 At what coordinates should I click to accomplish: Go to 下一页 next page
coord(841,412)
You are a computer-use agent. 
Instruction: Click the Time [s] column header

---

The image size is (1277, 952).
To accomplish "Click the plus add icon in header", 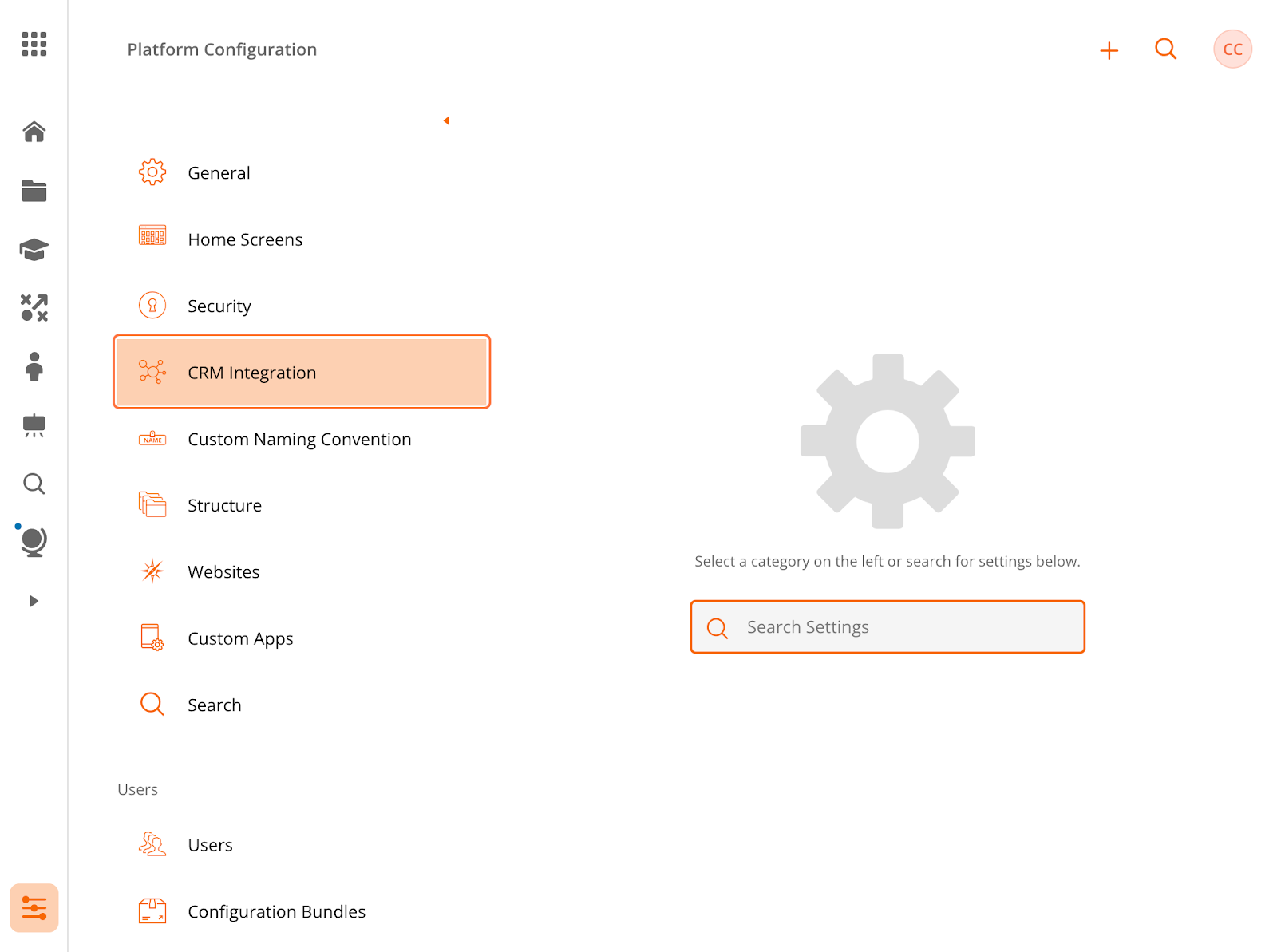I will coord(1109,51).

---

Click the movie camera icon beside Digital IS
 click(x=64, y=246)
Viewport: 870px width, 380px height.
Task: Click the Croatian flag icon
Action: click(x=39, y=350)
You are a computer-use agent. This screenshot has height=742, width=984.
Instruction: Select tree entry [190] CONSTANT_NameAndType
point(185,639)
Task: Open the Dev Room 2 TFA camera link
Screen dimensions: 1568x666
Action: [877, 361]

Task to carry out -
Restate word for word the lines in the material above from the one with "At what coordinates" to the one with "Instruction: Click the Time [s] column header"; both of those lines count, and nothing else does.

Answer space -
 At what coordinates should I click to accomplish: Go to 下一页 next page
coord(841,412)
You are a computer-use agent. 
Instruction: Click the Time [s] column header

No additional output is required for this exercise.